The New York Yankees are spending nearly a quarter of a billion dollars on their pitching staff. Let's all say it together, populists: "It is so crazy that people get paid this much money just for playing a ball game. Let's give that money instead to the fabulously wealthy team owners, rather than the players. Only when the issue is swept under the rug like this will we nonsensical populists will be mollified."

And while CC Sabathia is making big money and being fat, is he supporting Jewish delis? Obviously not. Because plenty of Jewish delis have gone out of business lately, especially in Newark, which is not too far for CC Sabathia to travel for a sandwich. Whose fault is this really: The recession, or rich baseball players?

Or Jews?

Speaking of conspiracies: The US Virgin Islands are giving a rum company $1 billion in incentives over 30 years to come make their rum in the Virgin Islands. And all the businessmen are happy and the fat cats are happy and the many people who work in the rum manufacturing industry are happy, but you know who gets hurt? The alcoholics who work in the rum manufacturing industry in the US Virgin Islands. Because of the easy availability of rum, at work. Who is thinking of them?

Also the teetotalers. Their tax dollars are wasted.

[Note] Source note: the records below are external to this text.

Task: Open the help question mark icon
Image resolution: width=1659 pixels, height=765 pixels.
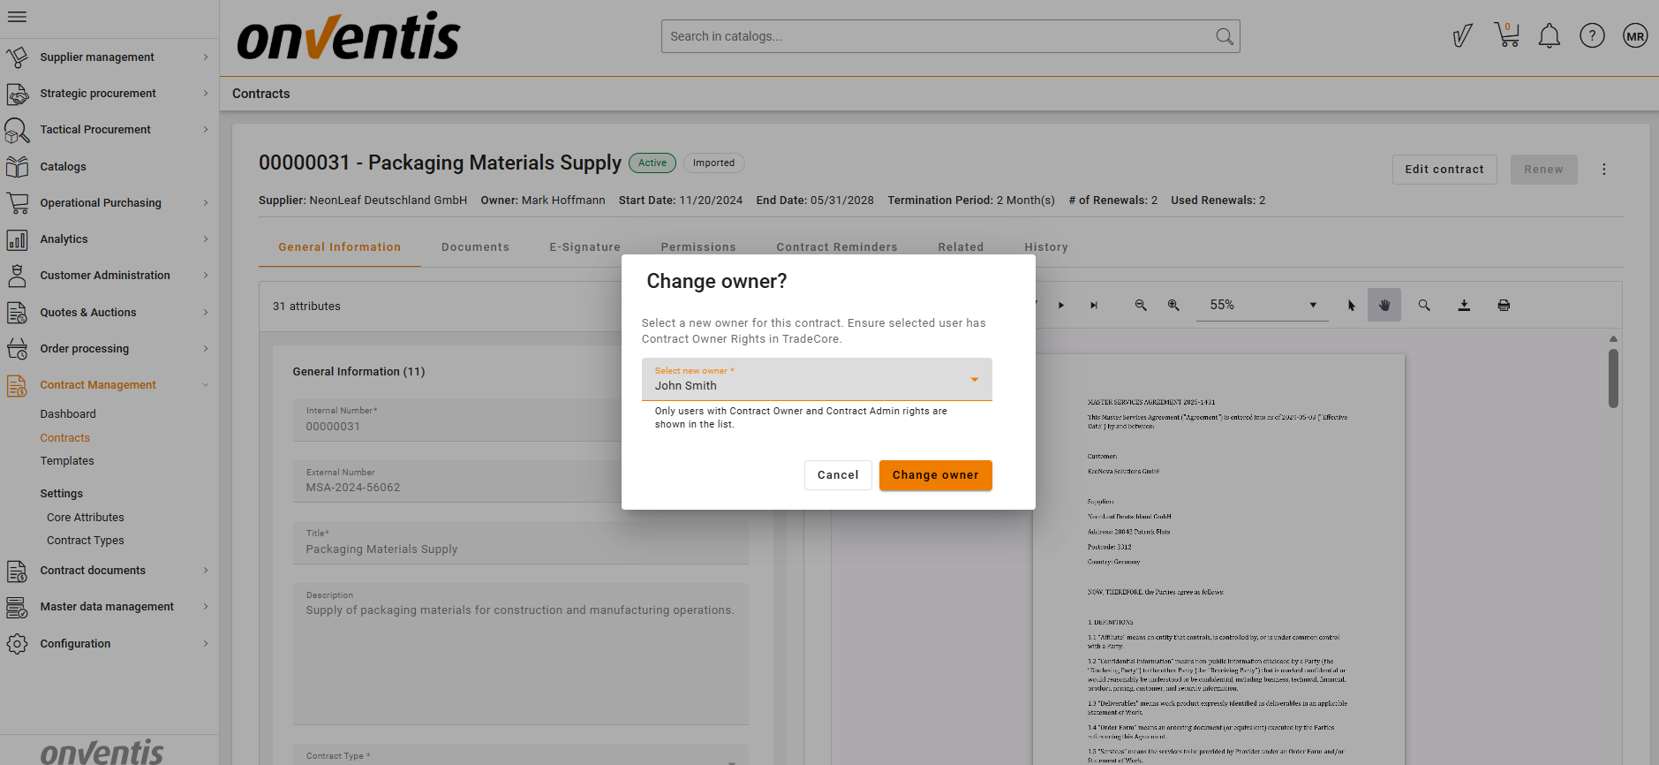Action: pyautogui.click(x=1592, y=36)

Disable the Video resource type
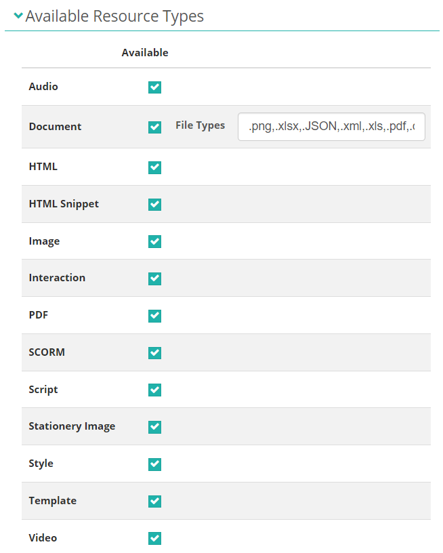pos(154,538)
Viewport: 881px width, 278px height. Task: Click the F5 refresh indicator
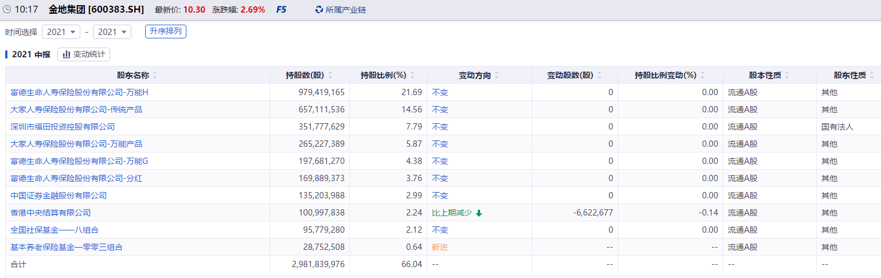point(281,10)
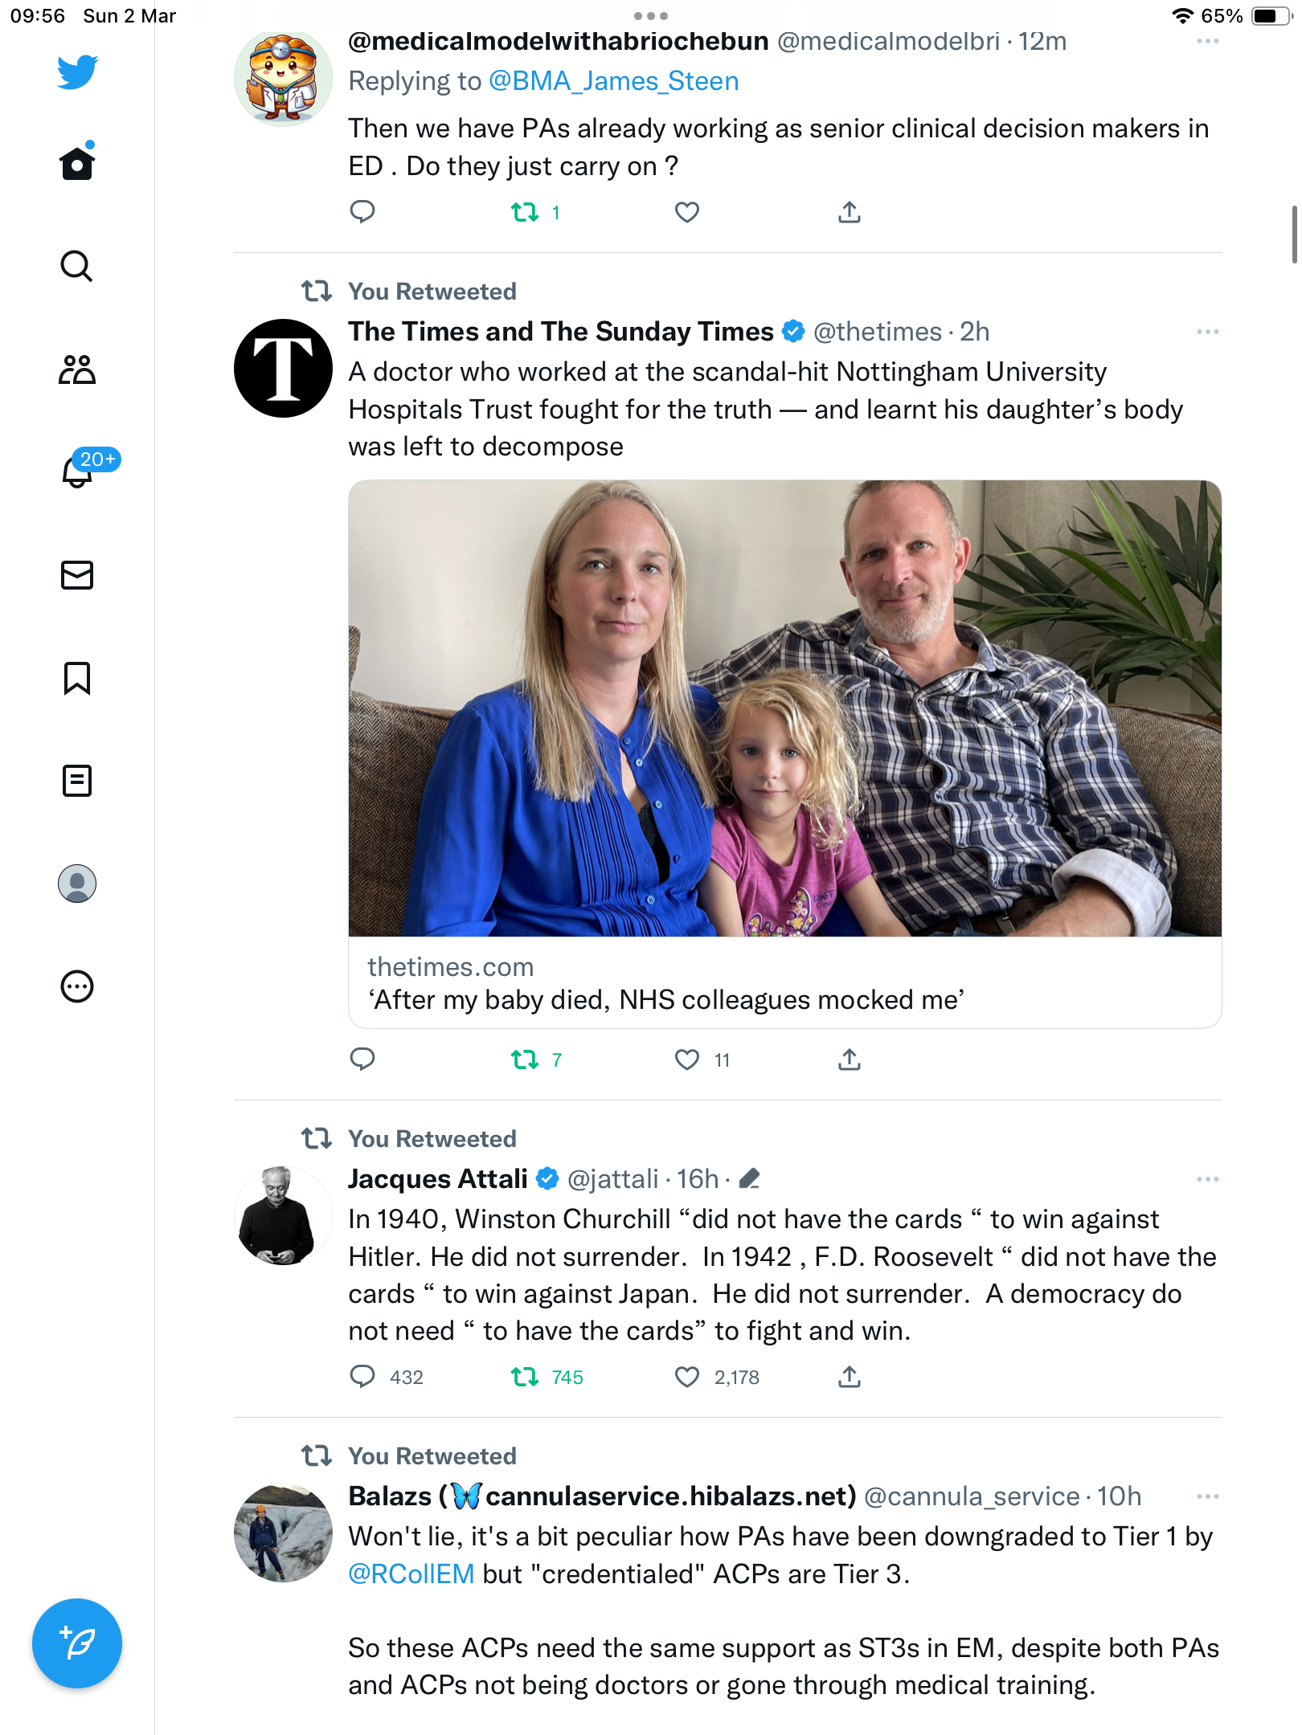
Task: Open more options on Jacques Attali tweet
Action: (1207, 1179)
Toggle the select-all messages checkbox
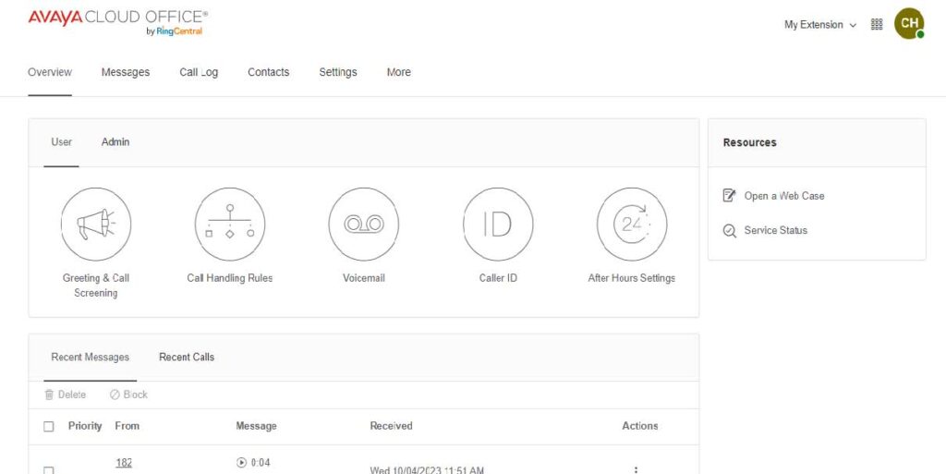 (x=49, y=427)
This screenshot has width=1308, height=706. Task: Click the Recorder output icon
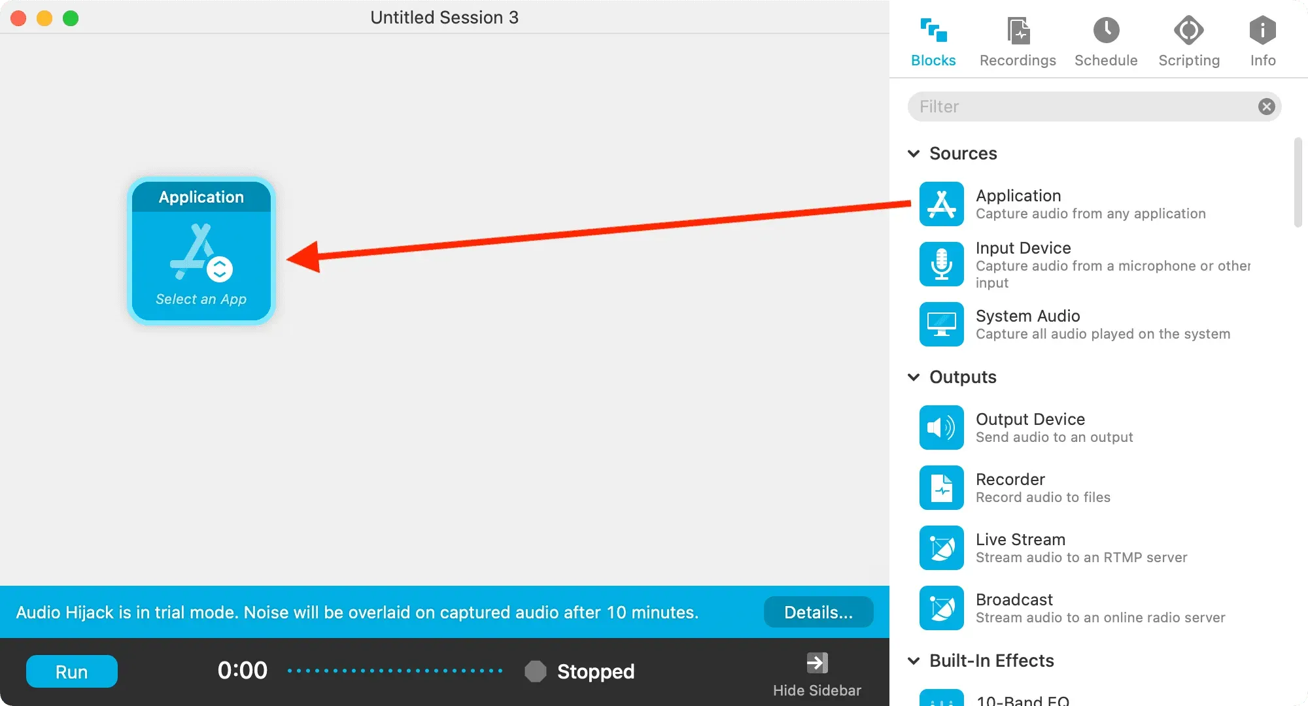[x=940, y=487]
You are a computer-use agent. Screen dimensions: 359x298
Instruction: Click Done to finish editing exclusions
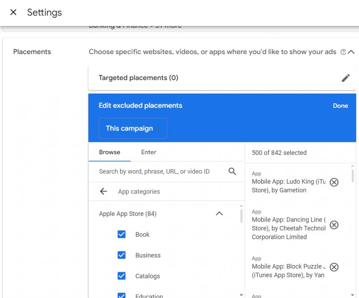(x=340, y=106)
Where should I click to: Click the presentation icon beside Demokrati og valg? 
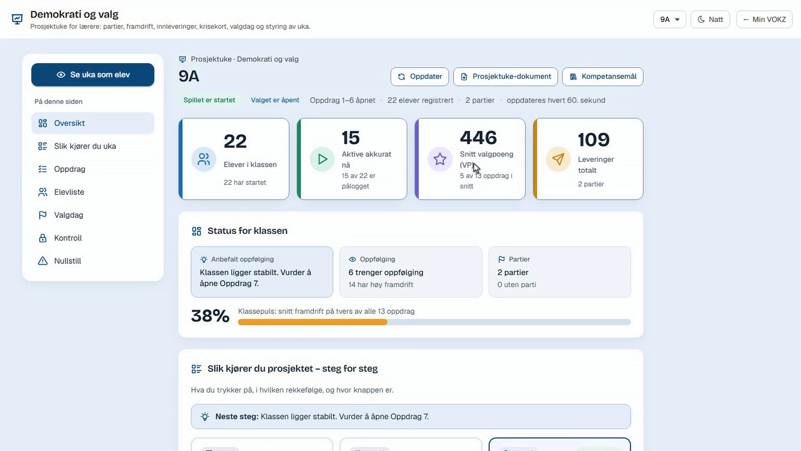(17, 19)
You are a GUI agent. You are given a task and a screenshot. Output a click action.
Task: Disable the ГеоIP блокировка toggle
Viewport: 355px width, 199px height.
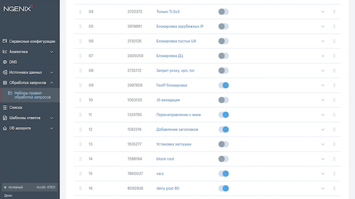(x=223, y=85)
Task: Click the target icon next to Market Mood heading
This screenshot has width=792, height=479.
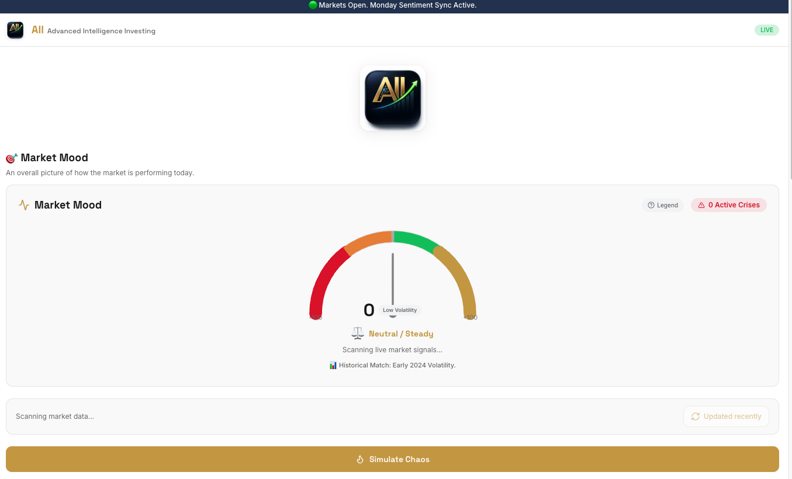Action: (11, 158)
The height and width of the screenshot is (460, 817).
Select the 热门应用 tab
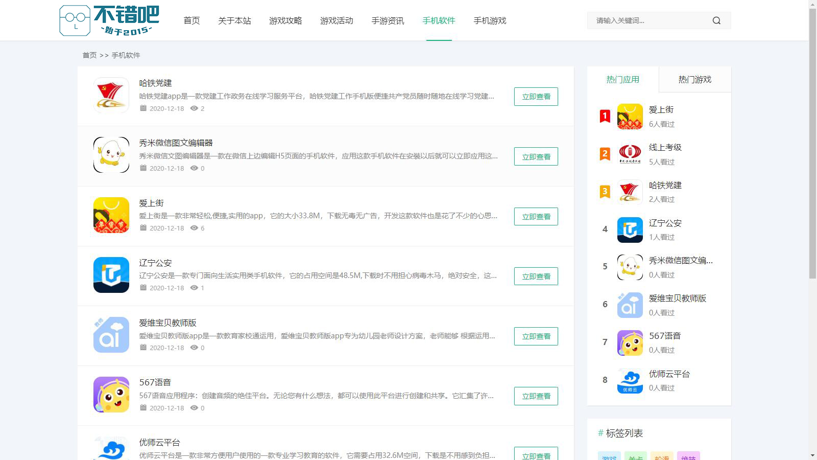coord(622,79)
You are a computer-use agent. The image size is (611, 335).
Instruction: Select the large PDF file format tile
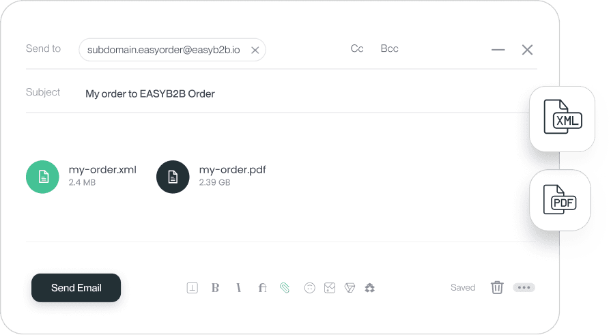(560, 200)
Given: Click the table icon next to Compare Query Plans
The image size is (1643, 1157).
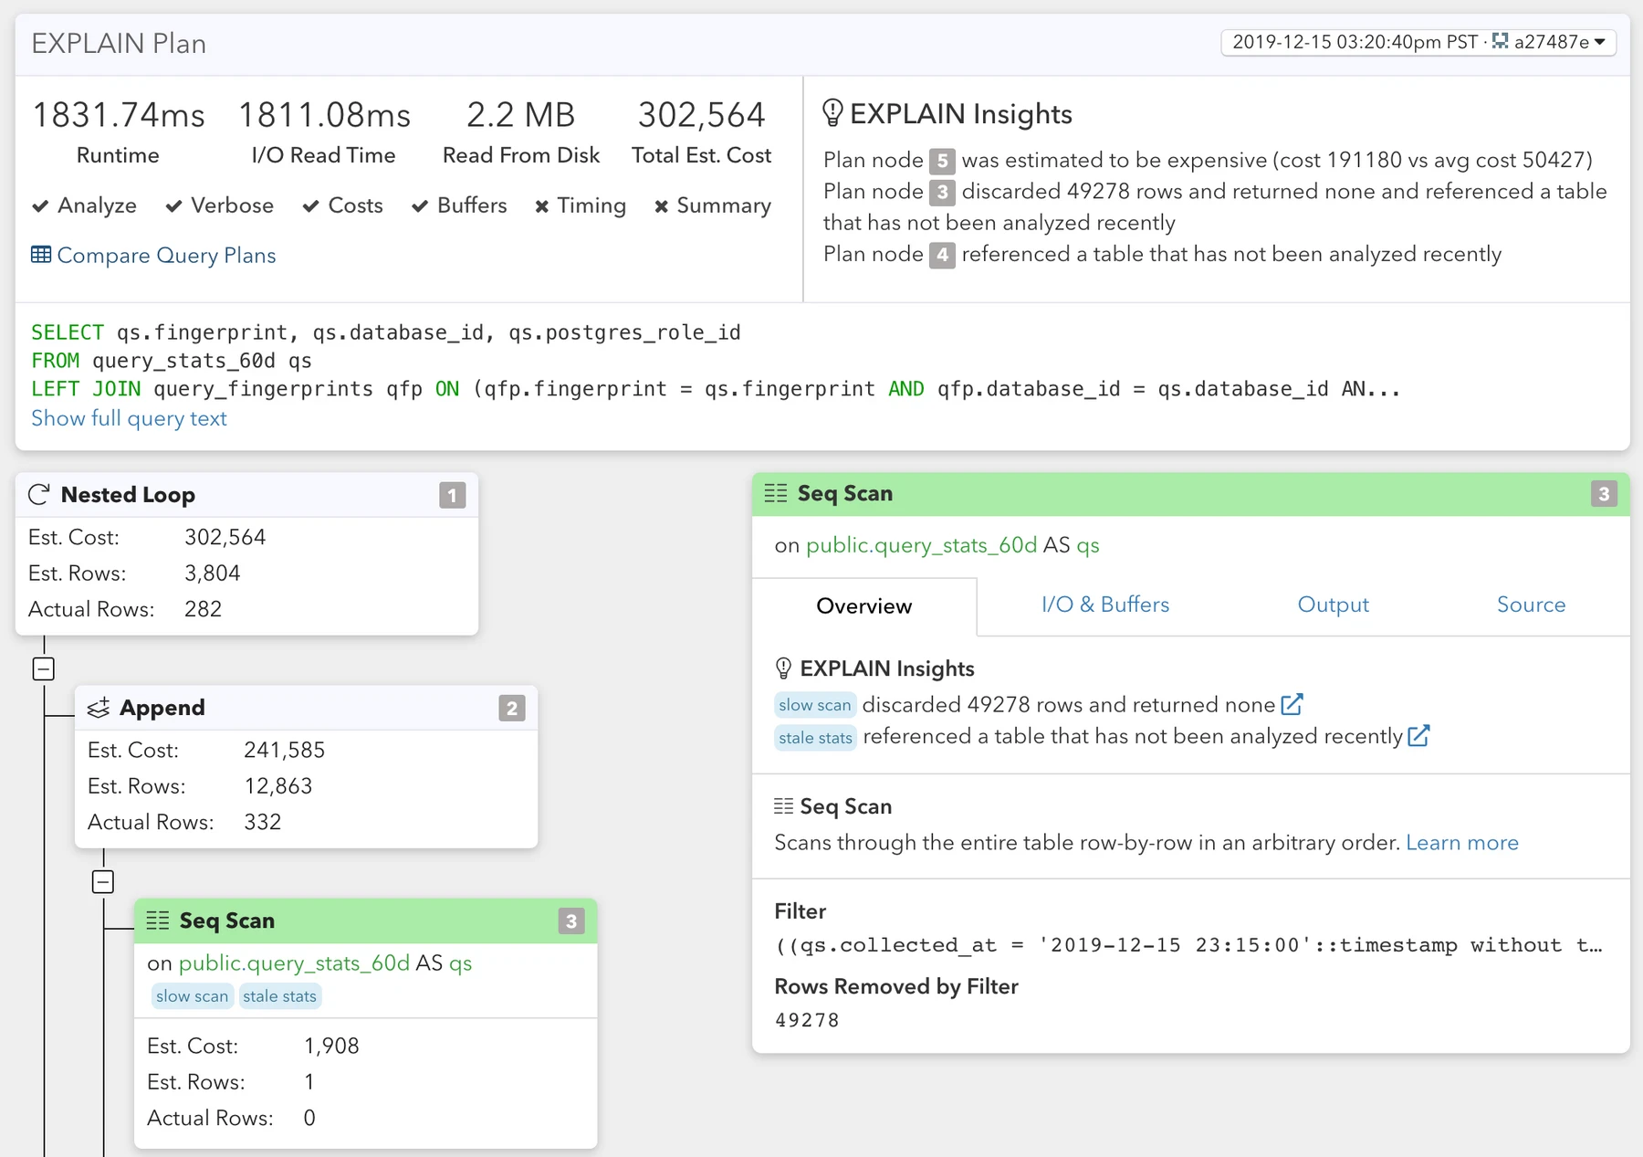Looking at the screenshot, I should click(41, 255).
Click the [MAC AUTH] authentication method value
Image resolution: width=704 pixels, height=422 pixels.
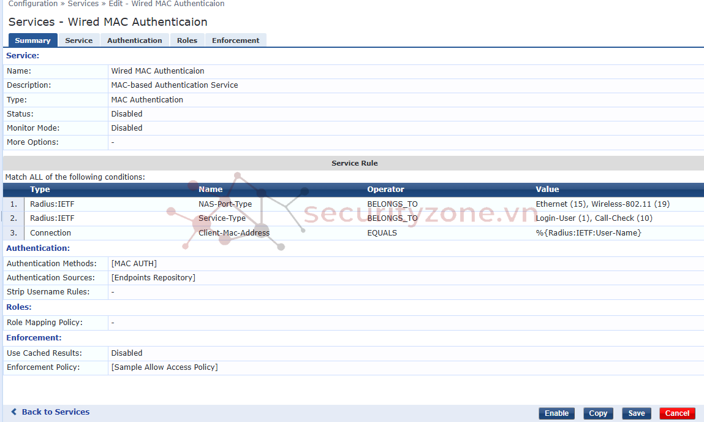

And while Jewish deli founders mourn the collapse of their corned beef sales and lushes on the midnight shift at the rum plant take nips of their own destruction, Andy Pettite and CC Sabathia retire to their luxurious Manhattan condos, eating decidedly non-Jewish food and drinking non-Alcoholic beverages and counting their evil money. Money which, if they fucking win another title for once, will be well worth it.
[Pic: AP]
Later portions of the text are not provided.